大人が使う場合も、子ども向けと決めつける必要はありません。絵を描く習慣を始めたいけれど、最初の題材を考えるのが面倒な人や、家族との会話を増やしたい人には、短時間の導入として役立ちます。ただし、技術を体系的に学びたい人には、解説や練習課題に特化した教材のほうが向いています。ここでも、気軽さと専門性のどちらを優先するかが判断基準になります。
私の結論は、Easy Trace: Learn to Drawは、絵の経験よりも「一緒に描くきっかけ」を重視する家庭に向いているというものです。なぞる練習で始められ、ひとり遊びから共同のお絵かきバトルへ広げられるため、同じ端末を囲む時間を作りやすいです。無料で試せる一方、アイテム購入については大人が境界を決める必要があります。

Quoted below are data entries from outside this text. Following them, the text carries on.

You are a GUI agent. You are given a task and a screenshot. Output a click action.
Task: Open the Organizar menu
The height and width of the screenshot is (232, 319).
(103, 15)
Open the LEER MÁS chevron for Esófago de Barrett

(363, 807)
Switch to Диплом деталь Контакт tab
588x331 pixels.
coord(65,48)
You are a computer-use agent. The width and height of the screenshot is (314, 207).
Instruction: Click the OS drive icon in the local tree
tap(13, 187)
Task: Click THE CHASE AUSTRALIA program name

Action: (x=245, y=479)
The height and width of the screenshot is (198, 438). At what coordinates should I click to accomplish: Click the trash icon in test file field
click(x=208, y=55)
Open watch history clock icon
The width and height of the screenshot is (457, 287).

本格的なデジタル作画、細かな作品管理、長時間の練習環境を求めるなら、別のアプリを選ぶほうがよいでしょう。それでも、子どもが絵に触れる最初の一歩として、親子や兄弟で気軽に遊ぶ道具としては、十分に試す価値があります。端末を誰が使うかと購入の扱いを先に整えたうえで、まずは短い時間に一枚を完成させるところから始めるのがおすすめです。